- **Direction A**: Copy out everything from "So at that point" down to "the stable cache." in the Phabricator ticket below, swapping "parsed" for "rendered".
- **Direction B**:
Answer these questions using the Phabricator ticket below.
(i) Which three wikis do the remaining "Stable cache miss" events mainly come from?
(ii) What percentage of all parsers do these events represent?
(iii) Which method does Kartographer call to create its ParserOptions?

- **Text to read**:
Page MenuHomePhabricator

[versioned maps] Investigate: Look into the remaining "Stable cache miss" events
Closed, ResolvedPublic0 Estimated Story Points

Description

As follow up to T308119: [versioned maps] Investigate: many more "Stable cache miss" events than anticipated, have a look at the few remaining Stable cache miss and try to figure out if there's some clear common issue.

Seems to mainly come from ukwiki, vecwiki or arwiki.

See logstash https://logstash.wikimedia.org/goto/c5d2b2d831901c770c14a40d17eb2776

For context: We're talking about 0.006% of all parsers. So that's considered a low number.

Event Timeline

WMDE-Fisch set the point value for this task to 3.May 25 2022, 12:15 PM

From some brief looks into the uk fails:

  • I first checked superset if request might mainly come from direct calls to the API but that seemed not to be the case
  • Then I looked at the pages that are associated with the revids in the logs:

In all cases I checked I saw the following, when just looking at the page using the title:
Template/file changes in this version are pending review. The stable version was checked on 21 June 2022.
So there's a stable version, that's also the most recent version, but there are still Pending changes because some template dependencies are unreviewed. Also the user will always be redirected to the Pending changes tab by default it seems. [1]

So at that point I assume that in these cases there's some flaw when handling these versions and the cache. I guess the difference between the stable version ( using stable=1 ) and the pending version is, that for the former pending template changes are not parsed but instead only the stable template versions are used. Then the parsed results might be stored in the stable version cache. So we have a revision of the page that itself is considered reviewed, but there's a stable cached version of it and a variant that's not in the stable cache, - Or: In these cases there's no version in the stable cache.

[1] https://uk.wikipedia.org/w/index.php?title=%D0%9A%D0%BE%D0%BB%D0%BE%D0%B4%D1%96%D1%97%D0%B2%D0%BA%D0%B0_(%D0%86%D0%B2%D0%B0%D0%BD%D0%BE-%D0%A4%D1%80%D0%B0%D0%BD%D0%BA%D1%96%D0%B2%D1%81%D1%8C%D0%BA%D0%B8%D0%B9_%D1%80%D0%B0%D0%B9%D0%BE%D0%BD)&uselang=en

I picked an ruwiki example.

  • I see a mapdata API request for page https://ru.wikipedia.org/wiki/Бахмут, revision 124593840. There is only 1 map with 1 point, internally named with group id _9e455800913d474352c98b707f76b94497b8ed1d.
  • The revision id is the latest one, but it's not truly stable because of a template that changed.
  • https://ru.wikipedia.org/w/?oldid=124593840 and https://ru.wikipedia.org/w/?stableid=124593840 do indeed show two different versions. Both use the same revision of the page, but a different revision of the template.
  • In other words: Revision 124593840 was and still is the latest revision. It was marked as stable and still is, as far as I can tell. Still requests via oldid= vs. stableid= show different things. oldid= is from core's normal latest revision cache while stableid= is from FlaggedRev's stable revision cache.

One problem I can identify is that we don't make a difference between requests via oldid= vs. stableid= in Kartographer. But the original code in FlaggedRevs does. We can't show different maps for oldid= vs. stableid= requests. This might even be a bug.

We run into a special case we call $latestRevMayBeSpecial in our code. When the requested oldid is identical to the stable one – which it is in this case – we try to read from FlaggedRev's stable cache. This should succeed in this example. The reason why it might not succeed is most probably because we use different ParserOptions. These are used as part of the cache key. We do a trivial ParserOptions::newFromAnon(), assuming the rendering for anonymous users should be the same as for anyone else. But the code that was supposed to render and cache the stable revision uses WikiPage::makeParserOptions() and takes everything into account that qualifies for a cache split, depending on the situation, e.g. the user's interface language.

- **Information supplied**:
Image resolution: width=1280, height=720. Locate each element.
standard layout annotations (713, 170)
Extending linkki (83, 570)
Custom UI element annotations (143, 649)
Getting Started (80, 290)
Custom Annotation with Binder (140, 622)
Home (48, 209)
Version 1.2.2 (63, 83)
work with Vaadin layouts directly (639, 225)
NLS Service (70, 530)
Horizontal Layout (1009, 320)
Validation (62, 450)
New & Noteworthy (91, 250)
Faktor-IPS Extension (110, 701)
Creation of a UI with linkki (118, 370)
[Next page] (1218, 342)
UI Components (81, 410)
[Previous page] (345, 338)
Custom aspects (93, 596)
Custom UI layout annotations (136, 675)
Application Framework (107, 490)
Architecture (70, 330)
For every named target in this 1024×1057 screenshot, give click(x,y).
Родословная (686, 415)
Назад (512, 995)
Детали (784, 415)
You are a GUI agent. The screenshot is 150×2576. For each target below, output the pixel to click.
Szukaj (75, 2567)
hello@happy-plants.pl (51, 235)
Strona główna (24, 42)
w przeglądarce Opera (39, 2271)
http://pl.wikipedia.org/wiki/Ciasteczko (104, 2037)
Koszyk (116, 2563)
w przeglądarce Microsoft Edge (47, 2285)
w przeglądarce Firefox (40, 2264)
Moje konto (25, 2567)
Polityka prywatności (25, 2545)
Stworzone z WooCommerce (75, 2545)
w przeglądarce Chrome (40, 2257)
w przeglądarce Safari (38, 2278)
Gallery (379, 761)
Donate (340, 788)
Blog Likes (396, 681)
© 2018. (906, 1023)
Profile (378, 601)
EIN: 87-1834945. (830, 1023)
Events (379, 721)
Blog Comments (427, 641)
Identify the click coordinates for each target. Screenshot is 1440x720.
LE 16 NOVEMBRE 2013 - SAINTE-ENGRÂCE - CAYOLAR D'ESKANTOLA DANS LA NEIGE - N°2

- **Correct output A**:
So at that point I assume that in these cases there's some flaw when handling these versions and the cache. I guess the difference between the stable version ( using stable=1 ) and the pending version is, that for the former pending template changes are not rendered but instead only the stable template versions are used. Then the rendered results might be stored in the stable version cache. So we have a revision of the page that itself is considered reviewed, but there's a stable cached version of it and a variant that's not in the stable cache, - Or: In these cases there's no version in the stable cache.

- **Correct output B**:
(i) ukwiki, vecwiki and arwiki
(ii) 0.006%
(iii) ParserOptions::newFromAnon()